Fonction de ministre de la justice: Noble tâche, mission risquée
Accepter la charge de rendre justice dans un pays comme le notre est d’une noblesse extraordinaire, mais son exercice comporte tous les risques. Depuis fort longtemps, la soif de justice du Malien est hors du commun, comme d’ailleurs pour tous les peuples d’Afrique. La corruption, la mauvaise répartition de la justice ainsi que de nombreux travers de l’institution, ont de tout temps fait l’objet de dénonciation et de critique. Mais il semble que l’institution ait survécu à toute tentative de réforme et de gestion transparente. La vague de mécontentement dont fait l’objet l’actuel titulaire de la fonction est l’illustration la plus parfaite, si besoin en était de la soif de justice de l’ensemble des Maliennes et Maliens. Le corps judiciaire n’a pas bonne presse auprès de l’opinion nationale à cause de nombreux travers supposés ou réels qu’on lui impute. Dès lors, il apparait que ce n’est pas chose aisée de vider des ressentis cumulés au fil de nombreuses années.

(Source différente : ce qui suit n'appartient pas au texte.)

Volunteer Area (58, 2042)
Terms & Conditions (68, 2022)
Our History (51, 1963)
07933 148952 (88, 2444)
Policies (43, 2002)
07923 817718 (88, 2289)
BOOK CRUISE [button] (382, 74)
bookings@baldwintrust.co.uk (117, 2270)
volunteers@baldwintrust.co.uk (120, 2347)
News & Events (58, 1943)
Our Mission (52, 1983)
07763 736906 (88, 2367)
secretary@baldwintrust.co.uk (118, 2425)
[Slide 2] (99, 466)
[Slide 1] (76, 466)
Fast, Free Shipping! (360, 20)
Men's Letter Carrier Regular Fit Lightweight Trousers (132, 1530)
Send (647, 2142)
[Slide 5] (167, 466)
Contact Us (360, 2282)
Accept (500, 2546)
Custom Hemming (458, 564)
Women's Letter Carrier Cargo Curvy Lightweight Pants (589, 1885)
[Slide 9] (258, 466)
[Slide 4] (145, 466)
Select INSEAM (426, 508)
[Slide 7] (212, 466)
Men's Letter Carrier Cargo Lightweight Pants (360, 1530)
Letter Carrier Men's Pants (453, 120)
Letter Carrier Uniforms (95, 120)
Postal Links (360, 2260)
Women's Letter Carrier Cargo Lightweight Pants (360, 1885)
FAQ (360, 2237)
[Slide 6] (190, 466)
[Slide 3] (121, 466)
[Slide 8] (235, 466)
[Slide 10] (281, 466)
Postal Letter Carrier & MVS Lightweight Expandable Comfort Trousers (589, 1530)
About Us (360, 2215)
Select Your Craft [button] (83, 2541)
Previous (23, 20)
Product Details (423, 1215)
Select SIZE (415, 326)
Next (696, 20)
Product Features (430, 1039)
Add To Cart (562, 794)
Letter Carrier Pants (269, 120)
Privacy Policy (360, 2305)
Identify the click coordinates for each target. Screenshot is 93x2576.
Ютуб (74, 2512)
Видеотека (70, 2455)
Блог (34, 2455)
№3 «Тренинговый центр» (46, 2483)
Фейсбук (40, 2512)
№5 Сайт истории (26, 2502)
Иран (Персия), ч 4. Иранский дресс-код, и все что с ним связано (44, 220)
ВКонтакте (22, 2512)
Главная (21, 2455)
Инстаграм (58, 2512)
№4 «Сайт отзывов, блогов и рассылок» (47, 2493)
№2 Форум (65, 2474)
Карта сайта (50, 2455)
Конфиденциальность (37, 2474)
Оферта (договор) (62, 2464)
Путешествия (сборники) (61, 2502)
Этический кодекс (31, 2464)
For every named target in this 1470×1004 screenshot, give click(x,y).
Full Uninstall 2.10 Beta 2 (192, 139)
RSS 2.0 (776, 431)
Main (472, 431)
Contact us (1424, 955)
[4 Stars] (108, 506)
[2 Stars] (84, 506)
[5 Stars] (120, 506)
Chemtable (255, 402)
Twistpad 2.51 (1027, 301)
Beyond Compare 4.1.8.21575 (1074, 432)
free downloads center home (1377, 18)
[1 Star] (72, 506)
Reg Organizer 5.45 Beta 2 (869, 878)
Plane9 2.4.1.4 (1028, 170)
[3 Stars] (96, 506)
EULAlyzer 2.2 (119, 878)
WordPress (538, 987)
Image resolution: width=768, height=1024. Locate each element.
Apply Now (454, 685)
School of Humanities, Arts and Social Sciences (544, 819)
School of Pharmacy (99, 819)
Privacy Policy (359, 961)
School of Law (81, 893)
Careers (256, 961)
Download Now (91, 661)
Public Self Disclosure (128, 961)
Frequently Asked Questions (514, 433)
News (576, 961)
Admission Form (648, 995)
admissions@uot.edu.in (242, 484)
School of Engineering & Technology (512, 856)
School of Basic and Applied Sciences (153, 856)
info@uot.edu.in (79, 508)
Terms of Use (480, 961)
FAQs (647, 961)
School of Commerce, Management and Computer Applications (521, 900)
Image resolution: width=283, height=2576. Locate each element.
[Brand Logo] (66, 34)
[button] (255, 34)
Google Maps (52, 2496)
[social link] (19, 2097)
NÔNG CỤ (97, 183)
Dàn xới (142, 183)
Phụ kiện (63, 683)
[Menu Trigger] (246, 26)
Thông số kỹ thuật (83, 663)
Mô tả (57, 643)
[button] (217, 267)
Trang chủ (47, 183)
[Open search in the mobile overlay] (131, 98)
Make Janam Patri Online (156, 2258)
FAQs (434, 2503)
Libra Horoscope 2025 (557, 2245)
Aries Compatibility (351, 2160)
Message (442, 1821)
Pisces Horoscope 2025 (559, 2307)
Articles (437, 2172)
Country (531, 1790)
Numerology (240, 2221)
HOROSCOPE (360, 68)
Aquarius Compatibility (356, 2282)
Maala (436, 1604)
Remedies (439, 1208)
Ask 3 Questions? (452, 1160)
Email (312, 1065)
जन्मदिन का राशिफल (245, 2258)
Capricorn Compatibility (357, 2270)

Le ministre Konaté, n’est pas un novice en matière de justice. Il a même une forte réputation et un CV des plus élogieux. Cela suffit-il pour remettre sur pieds une institution à l’échelle nationale et panser toutes les plaies laissées par autant d’année d’exercice ? La gestion du problème judicaire du célèbre animateur Ras Baht incline à penser le contraire. Le ministre a-t-il manqué de hauteur de vue ou a-t-il simplement été victime d’un ressenti populaire longtemps refoulé ? Au Mali, chacun a une anecdote, a raconté sur la répartition de la justice. Ils sont nombreux, les hommes et les femmes qui estiment qu’ils ont été victime de la justice à deux vitesse en cours dans le pays depuis longtemps. Les exemples d’arbitraire à tord ou à raison font légion. Ils partent des affaires retentissantes de jugements corrompus jusqu’aux abus de pouvoir impuni. La liste de ressentiments contre notre système judiciaire est très longue .Pourtant les juristes de renommé ne manquent pas. Entre autre il y’a les regrettés maître Hamassiré Ndouré, Demba Diallo, Tièmoko Diatiguiya Diarra et ceux qui sont au service de l’institution dont l’actuel ministre de la justice, Abdoulaye Amadou Ndiaye, Manassas Danioko, Hamidou Diabaté, Benké Kamité, Margate Saye et maitre Gakou pour ne citer que ceux-ci.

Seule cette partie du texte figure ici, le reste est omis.